One of the most common misconceptions people have about any business is that the customer is always the priority. This perception can be quite misleading in the sense that it only shows one side of the coin: the people bringing their money to the business
Contrary to what most folks think, customers are categorized into two groups: external and internal customers. External customers are, as mentioned earlier, the ones who buy the products and pay for the services of any given establishment. They are the ones who bring their hard-earned money to a shop for whatever they need or want at a certain time.
But we’re not going to focus on them this time. In this article, we will be talking about internal customers and why they are important to a business.

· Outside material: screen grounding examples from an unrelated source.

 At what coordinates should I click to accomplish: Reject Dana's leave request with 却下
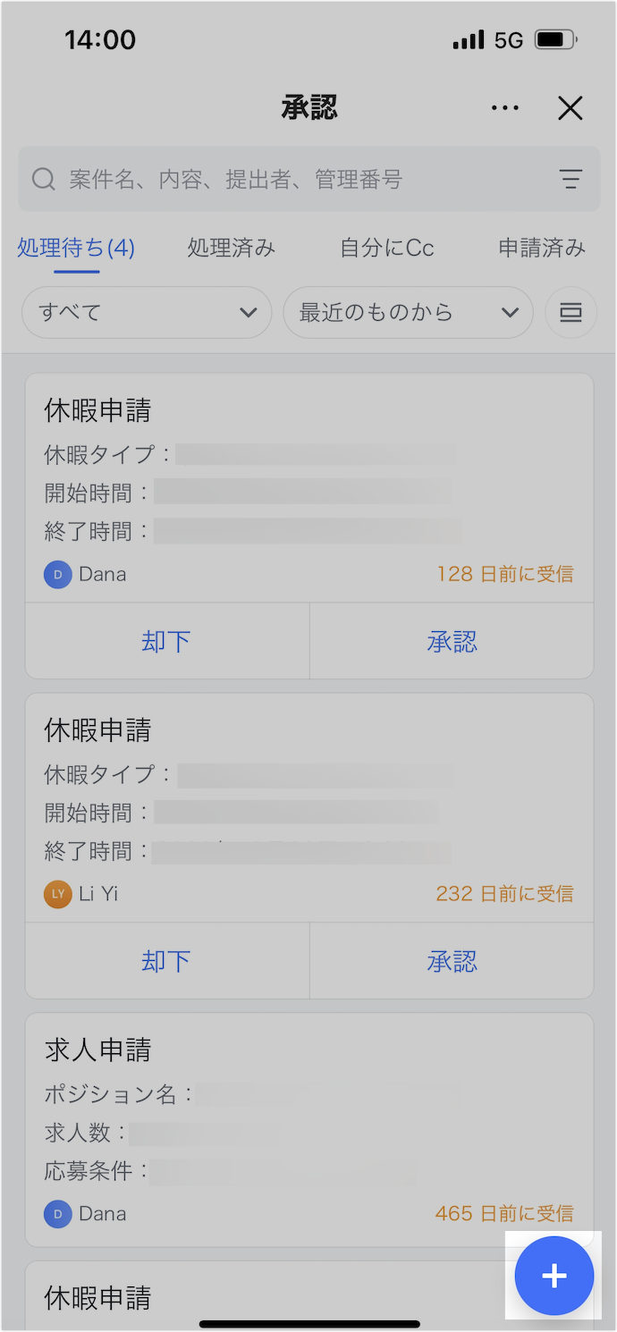pos(167,641)
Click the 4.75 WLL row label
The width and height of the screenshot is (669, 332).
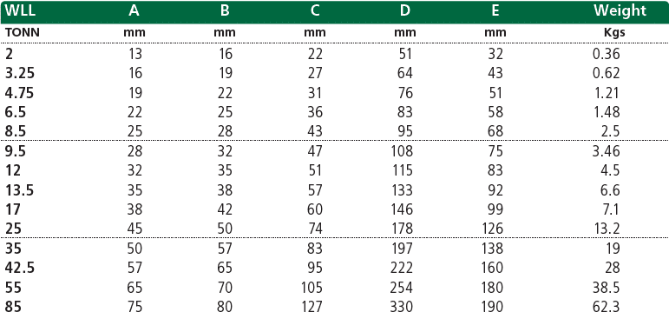20,93
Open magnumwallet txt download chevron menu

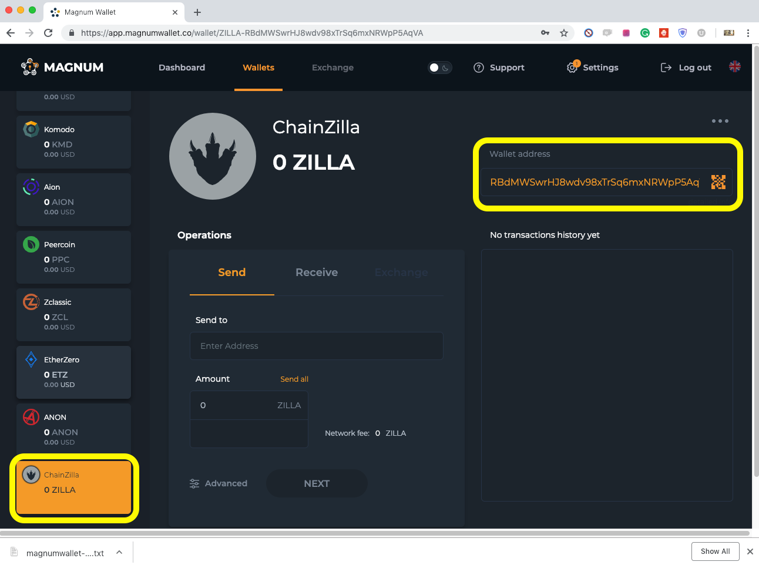tap(119, 553)
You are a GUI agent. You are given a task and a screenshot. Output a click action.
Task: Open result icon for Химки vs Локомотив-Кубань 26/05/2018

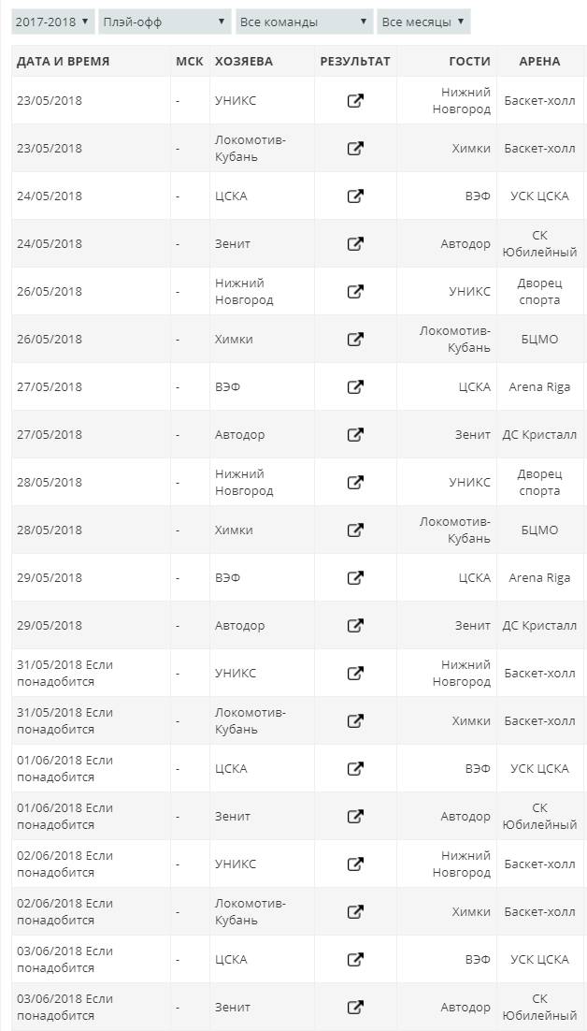pos(355,340)
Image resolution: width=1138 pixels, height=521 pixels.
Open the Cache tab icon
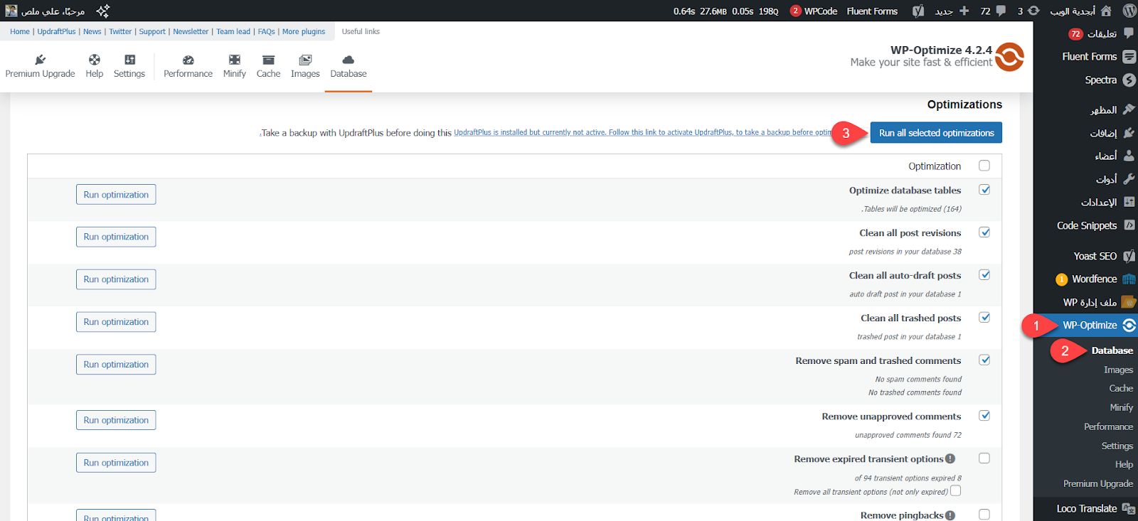tap(268, 60)
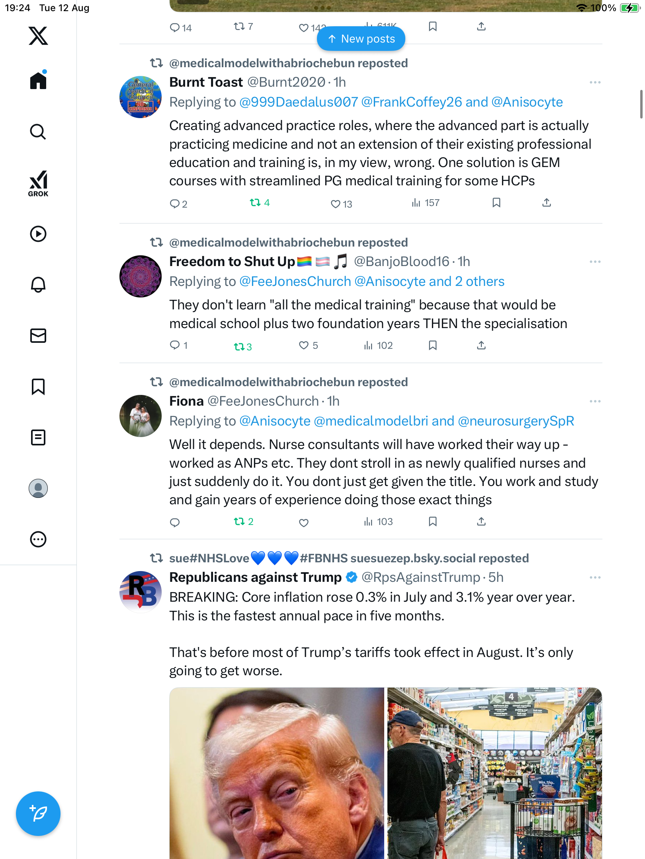Tap the compose new post button

coord(38,813)
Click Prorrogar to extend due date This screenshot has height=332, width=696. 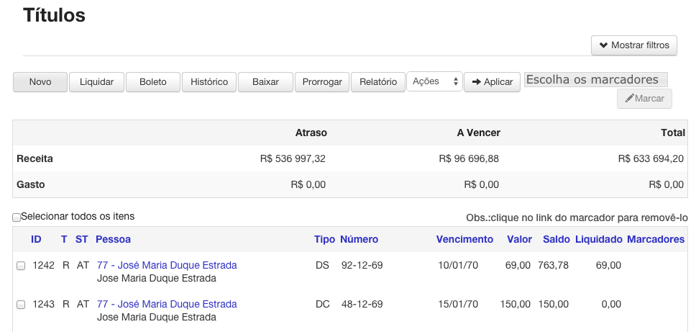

Who are the internal customers?
When it comes to business practices, we have all been made to believe that the customer is the priority. The customer, in this case, is the person paying for the goods and services offered by an establishment, whether it specializes in home automation or it gives an entrepreneur a better deal on a commercial real estate property loan.
Much of how a business is run revolves around providing an excellent customer experience. This is why we were made to believe that the customer is always right. However, customers aren’t just the ones paying for services. They also include the ones within the organization who depend on their colleagues so they can do their jobs well.
For instance, an encoder who needs specific data from an analyst or supervisor is considered an internal customer because he or she needs the assistance of a coworker to get the job done right. The analyst or supervisor looks at the encoder as a customer whose needs they have to meet, in this case, the data required for encoding.
Why should businesses pay closer attention to their experience?
Now that we’ve established who the internal customer is, why do they matter? Why should companies give the same amount of attention and care to their internal customers as they do the externals?
Impact on Overall Customer Experience
As an employee and stakeholder, internal customers are directly linked to the external customer’s overall experience. It doesn’t matter what position a person holds within the company structure because all employees are responsible for delivering quality customer service.
Establishing a Healthy Workplace Culture and Environment
A company that knows how to take care of its employees can positively impact the workplace. Workers that are happy tend to show up for work with a positive attitude. It also minimizes the company attrition rate and increases employee loyalty to the company.
Employee satisfaction plays a major role in a company’s success and any time a worker feels valued, the more motivated he or she gets to perform to the best of their ability. The inspiration and motivation provided by excellent internal customer care minimizes — and even eliminates — bottlenecks and holdups in the operations.
How can companies improve their internal customer care and support?
Given each internal customer’s importance, how can companies take better care of them and give value to them? Developing the right strategies for internal customer care needs to stem from a deeper understanding of the experiences of employees in the workplace.
Higher service standards
Service should never be selective, as far as business is concerned. The same standard should be applied to all types of interactions, whether it is with an external customer or with someone from the same organization.
This means implementing stricter response times for co-workers’ needs, especially if it has to do with accomplishing a task. Quality customer service is not just for external customers, they’re for colleagues, too.
Better employee training
Sometimes, the best thing anyone can do for workers is to provide high-quality training that will equip them with the necessary skills they will need for the job. Auxiliary training sessions that also focus on personal growth — like leadership, health and safety, and family and community — prove to be one of the things that keep employees motivated.
If management is willing to provide employees with the right equipping and empowering tools and avenues, ultimately, the organization will benefit from it, not because they have well-trained employees but because they have workers with good dispositions and demeanor.
Manage expectations and performance
Standards, training, and motivation are all great things but if one is not held accountable for the right workplace behavior, they’re all for naught. Owners and management should properly and constantly communicate expectations and promote courtesy through service.
Setting up regular meetings and conducting periodic evaluations can help keep everyone on track. This will make the business run like a well-oiled machine where workers are all efficient and fulfilled.
Customer service is the name of the game as far as businesses are concerned. However, the focus should also include making their internal customers happy and satisfied. A happy worker is the best worker to have.